* begin Source passage *

Goodman adds, “Most Scorpios have darkish hair and eyes, but don’t discount the frosty blonde types, of which Grace Kelly and Billy Graham are excellent examples. Frosty on the outside, that is. The poised surface calm of the Pluto character is carefully designed to hide the boiling inner nature.” To those two frosty blonde examples, I would add Lucy Turner – and William S. Gilbert (born November 18, 1836) as well.


Lucy, according to Gilbert’s biographers

The following selections have been taken from different biographical accounts. They shed a certain amount of light on Lucy’s family history and on other people’s impression of her personality.

  • From Gilbert and Sullivan: A Dual Biography by Michael Ainger

“Lucy’s mother and father had married in India. Her mother, Herbertina Compton, was the daughter of Sir Herbert Compton, lord chief justice of Bombay; her father, Thomas Metcalfe Blois Turner, was a captain in the Bombay Engineers in the East India Company Service.  They had two other children, Grace and Samuel Compton Turner, and we expecting their third child when, on 7 July 1847, Captain Thomas Turner died suddenly, at the age of thirty-seven. At that point the Turner family took over. Herbertina’s brother-in-law, Captain Henry Blois Turner, was granted extended leave to take his brother’s family home to England.

“In the house called “The Grove” in the village of Yoxford, (in Suffolk) Lucy Agnes Blois Turner was born on 14 November 1847.”

“By 1852, before Lucy was 5, Mrs. Turner moved back to London… and they settled into 4 Marlborough Villas, in Victoria Road, Kensington.  With little recollection of her Suffolk days, Lucy grew up a true Kensington girl.”

“Gilbert found in marriage a security that he had never known. After his marriage to Lucy, there followed a creative outburst. Only four Bab Ballads had appeared in the first half of the year; twenty more would appear before the end. … Most of the Bab Ballads, and nearly all the famous ones, were written after Gilbert’s marriage, at 28 Eldon Road (their home at the time) and not in his lawyer’s chambers at Clement’s Inn.”


  • From Gilbert: His Life and Strife by Hesketh Pearson

The daughter of an Indian army officer, she (Lucy) was eleven years younger than Gilbert and his counterpart in temperament. With fair hair, blue eyes, a neat figure and lively manner, she was an attractive girl, and everyone voted Gilbert and lucky man when the two were married at St. Mary Abbot’s church in Kensington on August 6th, 1867.

* end Source passage *

Tasks and exercises:
1. Answer these questions using the passage about Lucy Turner:
(a) In which village was Lucy Agnes Blois Turner born?
(b) At what address did Mrs. Turner and her family settle after moving back to London?
(c) In which church were Gilbert and Lucy married, and on what date?
2. Reproduce word for word the section of the passage about Lucy Turner starting at "The following selections" and ending at "home to England.".

* begin Entries *

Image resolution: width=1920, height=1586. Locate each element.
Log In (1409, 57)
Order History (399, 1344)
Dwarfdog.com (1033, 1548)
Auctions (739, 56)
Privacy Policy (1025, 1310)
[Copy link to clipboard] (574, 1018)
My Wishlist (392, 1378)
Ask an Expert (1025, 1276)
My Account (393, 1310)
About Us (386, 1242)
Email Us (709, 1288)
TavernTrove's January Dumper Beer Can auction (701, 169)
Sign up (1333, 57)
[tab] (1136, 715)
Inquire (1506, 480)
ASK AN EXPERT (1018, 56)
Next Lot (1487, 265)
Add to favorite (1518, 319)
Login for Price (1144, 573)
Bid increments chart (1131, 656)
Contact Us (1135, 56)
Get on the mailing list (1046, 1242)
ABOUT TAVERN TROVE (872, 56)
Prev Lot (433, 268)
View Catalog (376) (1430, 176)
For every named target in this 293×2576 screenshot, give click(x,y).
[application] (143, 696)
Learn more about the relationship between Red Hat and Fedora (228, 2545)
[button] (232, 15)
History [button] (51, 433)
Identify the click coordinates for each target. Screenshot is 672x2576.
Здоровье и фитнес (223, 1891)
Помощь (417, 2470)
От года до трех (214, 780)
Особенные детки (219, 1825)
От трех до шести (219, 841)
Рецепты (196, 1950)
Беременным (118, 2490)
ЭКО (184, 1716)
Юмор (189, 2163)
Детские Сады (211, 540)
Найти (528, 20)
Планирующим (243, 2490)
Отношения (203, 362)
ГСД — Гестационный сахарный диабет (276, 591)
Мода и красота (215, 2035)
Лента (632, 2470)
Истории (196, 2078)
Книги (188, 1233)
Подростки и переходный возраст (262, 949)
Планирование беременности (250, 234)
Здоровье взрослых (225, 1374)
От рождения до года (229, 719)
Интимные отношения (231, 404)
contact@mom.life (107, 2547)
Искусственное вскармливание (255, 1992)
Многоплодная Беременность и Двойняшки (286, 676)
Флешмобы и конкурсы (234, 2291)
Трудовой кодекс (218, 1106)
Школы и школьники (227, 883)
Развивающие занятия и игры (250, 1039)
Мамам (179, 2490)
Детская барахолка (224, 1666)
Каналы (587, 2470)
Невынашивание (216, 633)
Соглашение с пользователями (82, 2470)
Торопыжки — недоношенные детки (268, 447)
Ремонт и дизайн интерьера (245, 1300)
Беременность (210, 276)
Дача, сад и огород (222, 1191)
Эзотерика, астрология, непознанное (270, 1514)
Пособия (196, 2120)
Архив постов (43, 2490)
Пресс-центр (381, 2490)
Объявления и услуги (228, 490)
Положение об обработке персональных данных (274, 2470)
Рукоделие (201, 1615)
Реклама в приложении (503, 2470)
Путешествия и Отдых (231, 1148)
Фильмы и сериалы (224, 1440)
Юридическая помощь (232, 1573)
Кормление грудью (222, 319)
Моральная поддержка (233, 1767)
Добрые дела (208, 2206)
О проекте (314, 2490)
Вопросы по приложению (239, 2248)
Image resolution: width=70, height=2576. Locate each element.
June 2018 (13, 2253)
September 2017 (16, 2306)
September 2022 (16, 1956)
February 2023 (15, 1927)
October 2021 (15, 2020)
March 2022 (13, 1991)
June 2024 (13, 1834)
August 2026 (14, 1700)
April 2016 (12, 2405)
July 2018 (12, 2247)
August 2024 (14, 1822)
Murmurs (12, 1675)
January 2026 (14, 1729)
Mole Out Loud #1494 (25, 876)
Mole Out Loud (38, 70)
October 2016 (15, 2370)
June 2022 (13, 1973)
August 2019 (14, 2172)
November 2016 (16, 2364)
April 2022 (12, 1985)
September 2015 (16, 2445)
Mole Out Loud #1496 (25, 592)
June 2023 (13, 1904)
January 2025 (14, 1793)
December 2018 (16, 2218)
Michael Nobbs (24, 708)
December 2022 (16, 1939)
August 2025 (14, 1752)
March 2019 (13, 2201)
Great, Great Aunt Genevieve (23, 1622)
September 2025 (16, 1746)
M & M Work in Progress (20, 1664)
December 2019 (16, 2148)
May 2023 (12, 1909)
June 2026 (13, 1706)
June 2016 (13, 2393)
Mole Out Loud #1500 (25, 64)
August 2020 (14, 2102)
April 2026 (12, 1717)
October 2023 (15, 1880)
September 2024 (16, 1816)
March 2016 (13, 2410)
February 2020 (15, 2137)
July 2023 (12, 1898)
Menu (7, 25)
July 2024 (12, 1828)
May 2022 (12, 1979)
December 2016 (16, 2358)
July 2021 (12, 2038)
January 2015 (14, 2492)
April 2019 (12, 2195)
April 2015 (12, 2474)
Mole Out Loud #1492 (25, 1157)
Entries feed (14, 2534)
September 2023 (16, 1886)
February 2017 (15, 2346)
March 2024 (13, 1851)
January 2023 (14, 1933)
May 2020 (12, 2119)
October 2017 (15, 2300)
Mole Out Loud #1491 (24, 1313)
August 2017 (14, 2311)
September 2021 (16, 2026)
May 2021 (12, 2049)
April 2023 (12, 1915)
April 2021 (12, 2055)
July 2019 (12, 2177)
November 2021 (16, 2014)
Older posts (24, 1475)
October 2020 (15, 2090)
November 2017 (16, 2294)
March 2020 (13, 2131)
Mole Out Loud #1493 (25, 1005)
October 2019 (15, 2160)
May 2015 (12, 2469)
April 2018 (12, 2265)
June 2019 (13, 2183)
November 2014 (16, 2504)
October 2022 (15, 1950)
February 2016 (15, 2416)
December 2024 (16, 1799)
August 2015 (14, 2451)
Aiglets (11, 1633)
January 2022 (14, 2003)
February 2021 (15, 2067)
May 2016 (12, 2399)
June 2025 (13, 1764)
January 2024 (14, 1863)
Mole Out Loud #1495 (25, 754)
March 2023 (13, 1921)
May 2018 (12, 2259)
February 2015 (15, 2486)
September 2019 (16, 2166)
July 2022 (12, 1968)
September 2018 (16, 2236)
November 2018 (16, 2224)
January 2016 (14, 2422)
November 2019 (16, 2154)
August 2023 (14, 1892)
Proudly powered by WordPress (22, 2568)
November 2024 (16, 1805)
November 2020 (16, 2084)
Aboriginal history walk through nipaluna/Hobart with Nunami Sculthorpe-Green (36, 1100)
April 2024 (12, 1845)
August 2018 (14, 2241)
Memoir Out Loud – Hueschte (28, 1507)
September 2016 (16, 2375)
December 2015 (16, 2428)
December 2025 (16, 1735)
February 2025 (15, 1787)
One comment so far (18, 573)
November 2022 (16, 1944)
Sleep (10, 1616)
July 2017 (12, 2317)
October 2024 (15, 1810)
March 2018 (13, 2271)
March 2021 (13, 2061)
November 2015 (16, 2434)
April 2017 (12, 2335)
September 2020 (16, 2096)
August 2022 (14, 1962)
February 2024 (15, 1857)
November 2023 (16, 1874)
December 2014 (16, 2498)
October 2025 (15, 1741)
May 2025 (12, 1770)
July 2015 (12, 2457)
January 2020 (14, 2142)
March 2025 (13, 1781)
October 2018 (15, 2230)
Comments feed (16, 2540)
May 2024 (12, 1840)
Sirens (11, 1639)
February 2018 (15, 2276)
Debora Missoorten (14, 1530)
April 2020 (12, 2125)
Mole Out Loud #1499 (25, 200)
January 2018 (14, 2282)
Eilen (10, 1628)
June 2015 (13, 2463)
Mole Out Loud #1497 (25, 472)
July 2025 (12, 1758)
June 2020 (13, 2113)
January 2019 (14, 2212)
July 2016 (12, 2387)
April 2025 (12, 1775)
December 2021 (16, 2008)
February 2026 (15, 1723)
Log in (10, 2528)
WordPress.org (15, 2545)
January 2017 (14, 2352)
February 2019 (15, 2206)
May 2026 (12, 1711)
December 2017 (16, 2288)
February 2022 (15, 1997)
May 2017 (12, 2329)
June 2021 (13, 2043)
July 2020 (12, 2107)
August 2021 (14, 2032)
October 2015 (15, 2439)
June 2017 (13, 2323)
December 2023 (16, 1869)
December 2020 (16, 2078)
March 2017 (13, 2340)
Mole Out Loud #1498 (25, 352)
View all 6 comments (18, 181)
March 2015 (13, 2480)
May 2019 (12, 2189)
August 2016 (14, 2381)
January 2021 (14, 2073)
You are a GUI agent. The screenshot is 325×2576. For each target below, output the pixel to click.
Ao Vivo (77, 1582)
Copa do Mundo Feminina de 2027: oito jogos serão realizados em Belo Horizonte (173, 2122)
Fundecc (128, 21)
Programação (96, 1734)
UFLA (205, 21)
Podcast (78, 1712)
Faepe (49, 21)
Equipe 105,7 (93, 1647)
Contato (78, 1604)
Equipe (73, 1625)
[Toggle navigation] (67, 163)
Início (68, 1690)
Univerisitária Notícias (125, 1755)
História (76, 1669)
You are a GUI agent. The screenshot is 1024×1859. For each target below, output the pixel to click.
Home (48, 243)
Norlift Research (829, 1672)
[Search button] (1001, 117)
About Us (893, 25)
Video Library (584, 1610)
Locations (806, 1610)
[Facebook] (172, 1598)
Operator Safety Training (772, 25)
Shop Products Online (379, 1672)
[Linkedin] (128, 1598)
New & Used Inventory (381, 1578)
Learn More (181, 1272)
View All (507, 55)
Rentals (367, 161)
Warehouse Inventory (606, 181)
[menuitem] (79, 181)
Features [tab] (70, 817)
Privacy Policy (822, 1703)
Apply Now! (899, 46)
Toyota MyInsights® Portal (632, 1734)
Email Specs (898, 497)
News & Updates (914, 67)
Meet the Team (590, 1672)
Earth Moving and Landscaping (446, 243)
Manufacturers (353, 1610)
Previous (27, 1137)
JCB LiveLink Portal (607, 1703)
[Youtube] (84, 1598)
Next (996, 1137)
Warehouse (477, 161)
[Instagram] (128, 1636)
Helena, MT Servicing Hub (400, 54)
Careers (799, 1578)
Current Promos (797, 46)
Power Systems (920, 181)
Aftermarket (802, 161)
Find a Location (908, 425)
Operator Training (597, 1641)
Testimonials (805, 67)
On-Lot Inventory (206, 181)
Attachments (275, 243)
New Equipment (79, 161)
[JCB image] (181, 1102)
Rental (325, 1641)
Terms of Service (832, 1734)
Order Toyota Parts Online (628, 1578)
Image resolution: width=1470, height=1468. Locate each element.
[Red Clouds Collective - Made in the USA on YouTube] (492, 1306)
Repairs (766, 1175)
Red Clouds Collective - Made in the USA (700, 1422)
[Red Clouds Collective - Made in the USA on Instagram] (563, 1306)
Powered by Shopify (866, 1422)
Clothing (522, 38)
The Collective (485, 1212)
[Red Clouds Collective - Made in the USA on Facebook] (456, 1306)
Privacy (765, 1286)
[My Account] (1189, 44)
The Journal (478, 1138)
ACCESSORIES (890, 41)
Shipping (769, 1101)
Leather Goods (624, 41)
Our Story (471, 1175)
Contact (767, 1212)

* end Entries *

Task responses:
1.
(a) Yoxford, in Suffolk, in the house called "The Grove."
(b) 4 Marlborough Villas, in Victoria Road, Kensington.
(c) St. Mary Abbot's church in Kensington, on August 6th, 1867.

2.
The following selections have been taken from different biographical accounts. They shed a certain amount of light on Lucy’s family history and on other people’s impression of her personality.

  • From Gilbert and Sullivan: A Dual Biography by Michael Ainger

“Lucy’s mother and father had married in India. Her mother, Herbertina Compton, was the daughter of Sir Herbert Compton, lord chief justice of Bombay; her father, Thomas Metcalfe Blois Turner, was a captain in the Bombay Engineers in the East India Company Service.  They had two other children, Grace and Samuel Compton Turner, and we expecting their third child when, on 7 July 1847, Captain Thomas Turner died suddenly, at the age of thirty-seven. At that point the Turner family took over. Herbertina’s brother-in-law, Captain Henry Blois Turner, was granted extended leave to take his brother’s family home to England.